Low Shires Boarding Kennels

Canine Cough / Kennel Cough Information and Advice

The correct name for kennel cough is ‘acute infection tracheobronchitis’, which is an infection of the upper airways in dogs. This is caused by a combination of the virus - Canine Parainfluenza and the bacteria - Bordatella Bronchispectica.


It is highly contagious and can be caught ANYWHERE - i.e. - not just from kennels. It spreads easily through airborne droplets, anywhere where dogs can meet and mingle. For example - the park, any dog walks, pavements, vet’s waiting rooms, dog training areas and yes, indeed - boarding kennels. 


However, as you all know, I am not the kennels that mixes dogs from different households. The only contact dogs have with each other here is the communal walkways at the front and back of the kennels, which are both disinfected every day as part of my daily kennel cleaning regime. 

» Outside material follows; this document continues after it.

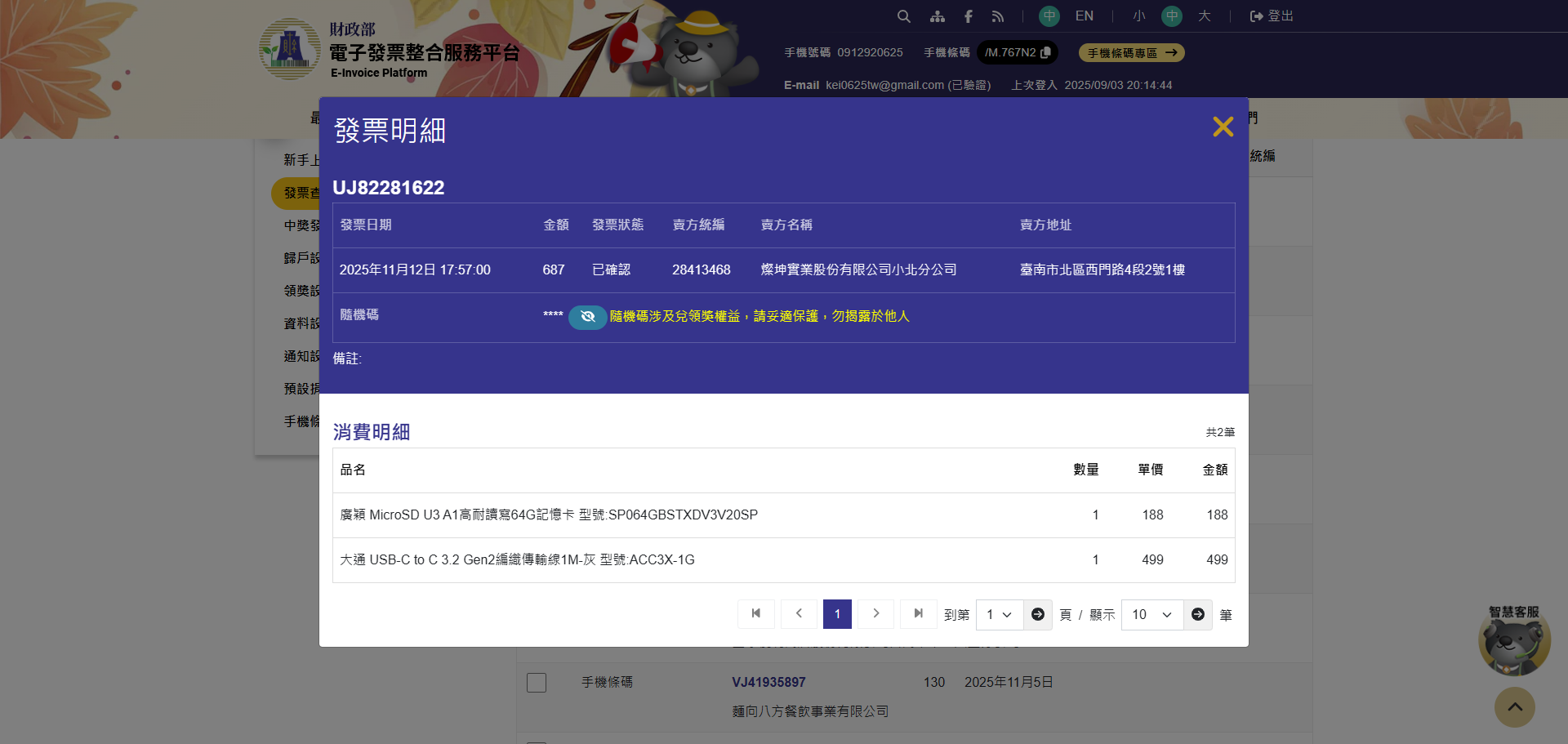
Task: Reveal the hidden random code
Action: pos(587,317)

The most common signs of KC are a dry ‘honking’ cough, possibly some sneezing and maybe generally lethargy. Most cases are not serious and dogs who contract KC are usually well in themselves - it’s just a bit of a nuisance, a bit like when we pick up a cold ourselves.

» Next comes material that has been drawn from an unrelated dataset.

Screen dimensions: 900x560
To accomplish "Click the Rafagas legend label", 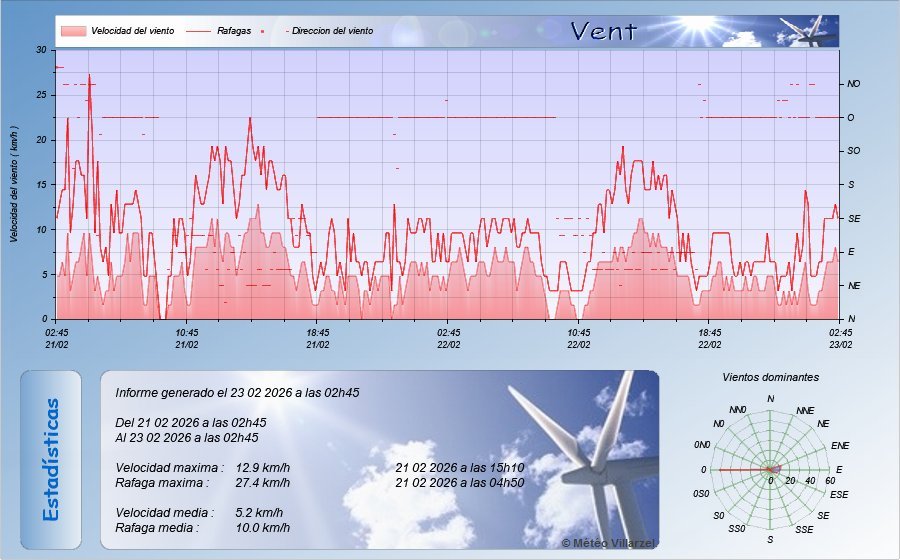I will pyautogui.click(x=234, y=31).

To protect your dog from kennel cough in what is considered to be a high risk environment, I require the you vaccinate your dog against kennel cough. The most common vaccination being the droplets up the nose one. However, as this is a live vaccine - essentially your dog will be carrying a little bit of kennel cough around with them for a few days following administration. 


For that reason, I request that you leave a 14 day gap from vaccination to arriving in kennels.


Much like the human flu vaccination (and indeed, now the Covid 19 vaccinations) - vaccinating against kennel cough does not totally eliminate the risk of contracting this virus by 100%, but it does significantly reduce the risk of infection and boosts their chances of a speedy recovery should they be unlucky enough to catch it. Also, just like the human flu vaccine, the canine KC vaccine only covers 2 or 3 strains of a this multi - strain virus, which generally has new variants coming through all the time (where have we all heard that before, recently??).


Even if you do not plan a kennel stay in the near future, it is strongly advised to keep up with your annual kennel cough vaccines (an indeed keep an eye on your dates and holiday plans), so I don’t have to turn you away for your next stay if it has been administered too close to your required dates.



I hope you have found this information useful.